Development and validation of a spina bifida-specific pediatric quality of life questionnaire: the Spina Bifida Pediatric Questionnaire, SBPQ.

Objective: Based on existing questionnaires and patient interview, a health-related quality of life (HRQoL) questionnaire in spina bifida (SB) children is created and validated, the Spina Bifida Pediatric Questionnaire (SBPQ).

Methods: SB patients from the SB reference centre Ghent University Hospital, Belgium, with mental ability between 6 and 18 years old and their parents were asked to participate in the study, together with a control group.

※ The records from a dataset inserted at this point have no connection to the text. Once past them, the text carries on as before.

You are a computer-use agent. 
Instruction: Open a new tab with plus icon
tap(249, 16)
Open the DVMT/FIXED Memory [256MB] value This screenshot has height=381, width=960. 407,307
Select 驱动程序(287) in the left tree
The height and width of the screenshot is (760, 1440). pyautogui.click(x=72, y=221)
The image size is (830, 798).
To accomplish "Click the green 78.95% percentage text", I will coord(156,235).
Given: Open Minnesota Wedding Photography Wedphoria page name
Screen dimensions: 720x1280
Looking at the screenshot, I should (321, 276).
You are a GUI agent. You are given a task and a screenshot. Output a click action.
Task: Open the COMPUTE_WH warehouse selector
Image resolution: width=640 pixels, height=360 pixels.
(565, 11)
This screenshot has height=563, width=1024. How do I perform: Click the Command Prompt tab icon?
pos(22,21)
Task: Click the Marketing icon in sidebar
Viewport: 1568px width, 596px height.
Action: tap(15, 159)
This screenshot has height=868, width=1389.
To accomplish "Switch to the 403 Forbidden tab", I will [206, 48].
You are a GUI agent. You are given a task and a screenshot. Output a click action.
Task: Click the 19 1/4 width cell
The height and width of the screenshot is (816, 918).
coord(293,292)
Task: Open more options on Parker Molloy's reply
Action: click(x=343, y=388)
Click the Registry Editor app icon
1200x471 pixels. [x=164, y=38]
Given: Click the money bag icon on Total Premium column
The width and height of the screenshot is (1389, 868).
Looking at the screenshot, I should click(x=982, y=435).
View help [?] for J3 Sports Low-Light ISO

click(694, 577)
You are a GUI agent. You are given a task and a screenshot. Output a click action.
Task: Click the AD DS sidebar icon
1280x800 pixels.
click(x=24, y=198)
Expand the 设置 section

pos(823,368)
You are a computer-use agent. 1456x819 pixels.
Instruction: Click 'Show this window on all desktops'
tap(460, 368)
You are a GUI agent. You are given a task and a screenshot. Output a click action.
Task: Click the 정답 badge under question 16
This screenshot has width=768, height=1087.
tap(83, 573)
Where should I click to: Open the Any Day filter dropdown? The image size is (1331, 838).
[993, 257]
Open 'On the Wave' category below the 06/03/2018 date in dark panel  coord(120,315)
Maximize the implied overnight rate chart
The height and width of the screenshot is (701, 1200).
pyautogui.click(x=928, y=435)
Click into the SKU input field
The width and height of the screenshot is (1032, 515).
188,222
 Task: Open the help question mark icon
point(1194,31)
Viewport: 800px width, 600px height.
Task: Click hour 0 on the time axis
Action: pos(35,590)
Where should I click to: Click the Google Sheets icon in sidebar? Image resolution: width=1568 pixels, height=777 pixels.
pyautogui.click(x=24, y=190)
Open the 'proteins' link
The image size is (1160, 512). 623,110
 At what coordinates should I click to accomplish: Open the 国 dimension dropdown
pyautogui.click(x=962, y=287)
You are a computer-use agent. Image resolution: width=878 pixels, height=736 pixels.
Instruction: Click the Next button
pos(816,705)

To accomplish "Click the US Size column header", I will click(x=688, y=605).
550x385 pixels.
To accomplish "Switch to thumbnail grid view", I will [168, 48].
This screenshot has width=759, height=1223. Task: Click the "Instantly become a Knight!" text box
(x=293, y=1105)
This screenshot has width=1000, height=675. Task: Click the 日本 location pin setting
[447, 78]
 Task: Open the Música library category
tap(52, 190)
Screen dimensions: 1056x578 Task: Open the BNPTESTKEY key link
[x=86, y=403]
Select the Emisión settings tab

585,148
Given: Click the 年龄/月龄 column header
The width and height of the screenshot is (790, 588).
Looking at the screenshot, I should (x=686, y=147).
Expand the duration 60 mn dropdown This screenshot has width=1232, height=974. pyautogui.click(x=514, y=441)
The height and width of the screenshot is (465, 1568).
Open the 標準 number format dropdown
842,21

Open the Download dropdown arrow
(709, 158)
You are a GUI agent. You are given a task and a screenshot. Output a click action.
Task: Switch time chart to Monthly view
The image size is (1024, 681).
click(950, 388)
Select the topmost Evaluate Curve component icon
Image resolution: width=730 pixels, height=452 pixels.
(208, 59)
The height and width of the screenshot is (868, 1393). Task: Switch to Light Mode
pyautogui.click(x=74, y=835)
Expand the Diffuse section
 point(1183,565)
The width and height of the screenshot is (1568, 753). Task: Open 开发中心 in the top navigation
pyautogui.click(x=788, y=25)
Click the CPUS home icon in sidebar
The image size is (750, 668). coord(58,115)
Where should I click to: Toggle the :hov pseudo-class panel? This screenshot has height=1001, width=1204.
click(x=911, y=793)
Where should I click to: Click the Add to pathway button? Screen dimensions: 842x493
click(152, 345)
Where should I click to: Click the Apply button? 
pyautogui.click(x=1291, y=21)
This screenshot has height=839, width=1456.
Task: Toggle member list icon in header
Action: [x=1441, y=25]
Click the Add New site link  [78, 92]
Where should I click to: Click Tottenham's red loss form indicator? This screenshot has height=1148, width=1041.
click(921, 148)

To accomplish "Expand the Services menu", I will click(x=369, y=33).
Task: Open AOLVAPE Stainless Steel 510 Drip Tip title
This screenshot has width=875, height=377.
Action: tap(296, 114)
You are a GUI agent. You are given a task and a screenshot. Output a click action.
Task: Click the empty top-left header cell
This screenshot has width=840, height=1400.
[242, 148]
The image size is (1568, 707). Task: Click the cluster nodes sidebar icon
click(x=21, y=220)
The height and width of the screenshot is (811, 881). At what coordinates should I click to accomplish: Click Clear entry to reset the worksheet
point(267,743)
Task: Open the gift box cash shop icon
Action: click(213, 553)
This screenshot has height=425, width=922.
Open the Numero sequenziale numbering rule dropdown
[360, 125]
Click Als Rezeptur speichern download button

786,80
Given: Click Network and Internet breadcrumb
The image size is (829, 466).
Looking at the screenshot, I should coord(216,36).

Results: Thirty-nine patients and parents answered the questionnaire once, 20 patients and their parents the test-retest. Thirty-five controls answered the questionnaire once, 34 controls and their parents the test-retest. The final questionnaire was retained when 3 consecutive patients approved all items. Visual clues were added for children with a mental ability below 10 years of age. The test-retest showed a good to excellent agreement for child self-report in 5 domains (not for social functioning), for parent proxy report in all domains (6), for control self-report in 4 domains (not for domain home) and for control parent proxy report in all domains (5). Internal consistency reliability was good in child self-report and in parent proxy report, except for physical functioning in child self-report. There was parent-child agreement for 4 out of 6 domains. Regarding social and emotional functioning, QoL was rated lower by parents than by children themselves.

Conclusions: A SB HRQoL questionnaire was developed and validated. Because of visual aid, this questionnaire can be used by both young children and adolescents.